Challenges to expanding liability cover

However, the EU legislator should not be so naive as to believe that every manufacturer can get all its products insured. Even at the time of the 1985 Directive, this was not the case, and the insurance protection gap will probably increase, given the increased risk of mass litigation due to the ease of the burden of proof and the facilitation of class actions at European level (Directive (EU) 2020/1828 on representative actions for the protection of the collective interests of consumers). In addition, there will always be cases where an insurer does not want to insure certain products due to risk considerations (e.g. exclusion of certain active pharmaceutical ingredients or certain implants); the discussion about the per-and polyfluoroalkyl substances (PFAS) is also a good example here, with some groups of substances already banned and others not (yet).

It is welcome that the legislators have not pursued the idea of compulsory product liability insurance any further. Indeed, compulsory insurance is only appropriate in a few areas, with specific characteristics, such as the motor and medical sectors.

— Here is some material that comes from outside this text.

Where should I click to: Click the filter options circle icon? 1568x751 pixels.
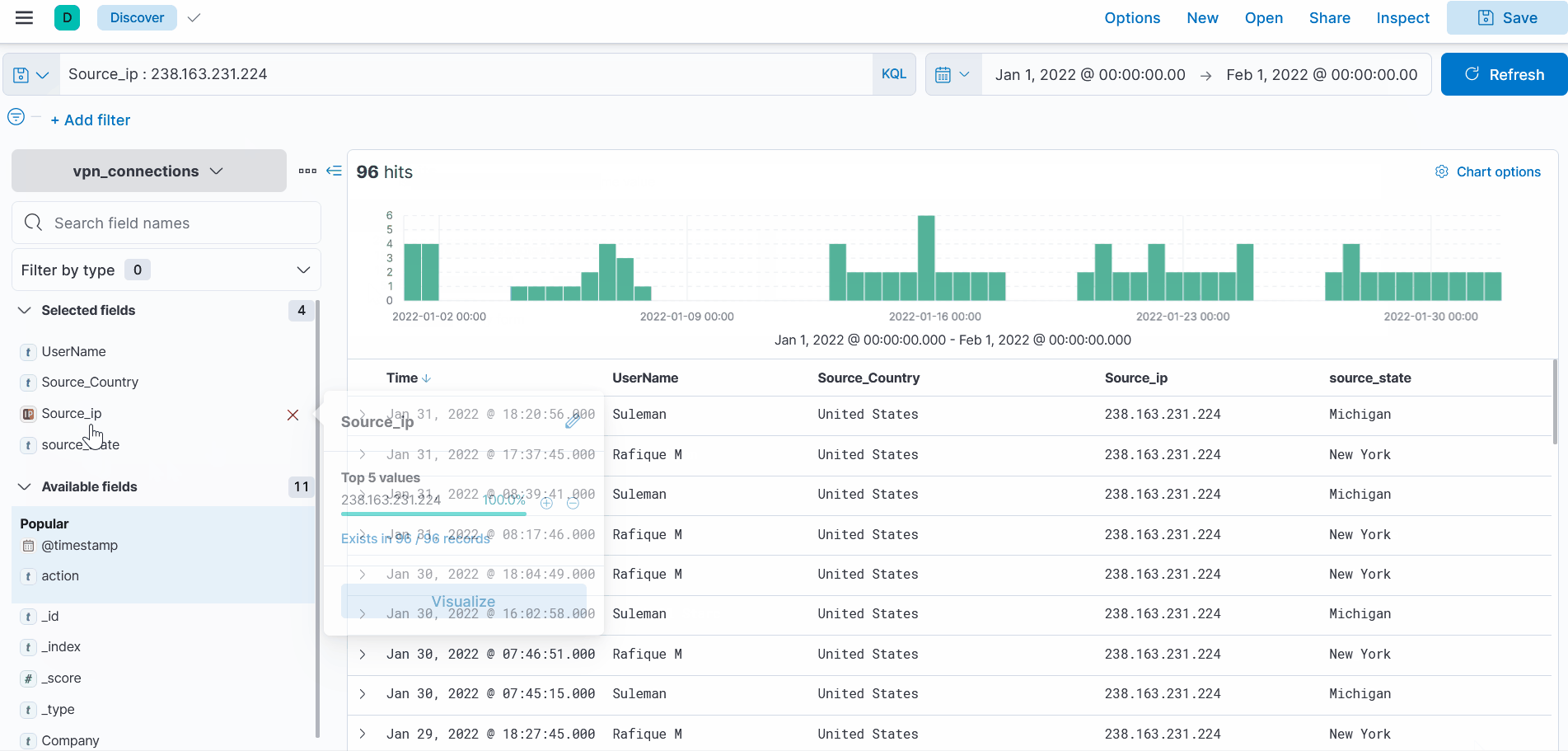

Art. 10 para. 16 of Regulation (EU) 2017/745 on medical devices may serve as an example here: “Manufacturers shall, in a manner that is proportionate to the risk class, type of device and the size of the enterprise, have measures in place to provide sufficient financial coverage in respect of their potential liability under Directive 85/374/EEC, without prejudice to more protective measures under national law.’’ However, for the majority of sectors, the right conditions for compulsory insurance to work (sufficient data, sufficient similarity in the risks being covered, sufficient insurance capacity, adequate competition and enough reinsurance capacity) are not met. When imposed without the right conditions being met, compulsory insurance may result in less loss prevention, which in turn can result in unprotected businesses or individuals because they cannot obtain the cover that they need as insurers are unwilling to offer cover.

The fact that the issue of (compulsory) insurance is not completely off the table with the EU legislator is shown by the new Article 16, which obliges the European Commission to draw up a report six years after entry into force of the revised Directive, and which, among other things, must deal with the extent to which product liability insurance cover can be obtained.

The revised Directive also foresees the set-up of a database of product liability cases and an indication of how many actually end up in court. The European Commission probably believes that cases brought to court will demonstrate how well the revised directive works. The more cases in the database, the more effective the directive? That would certainly not be correct, because it is precisely the aim of a product liability insurer not to take cases to court in the first place, but to settle them in favour of the policyholder beforehand.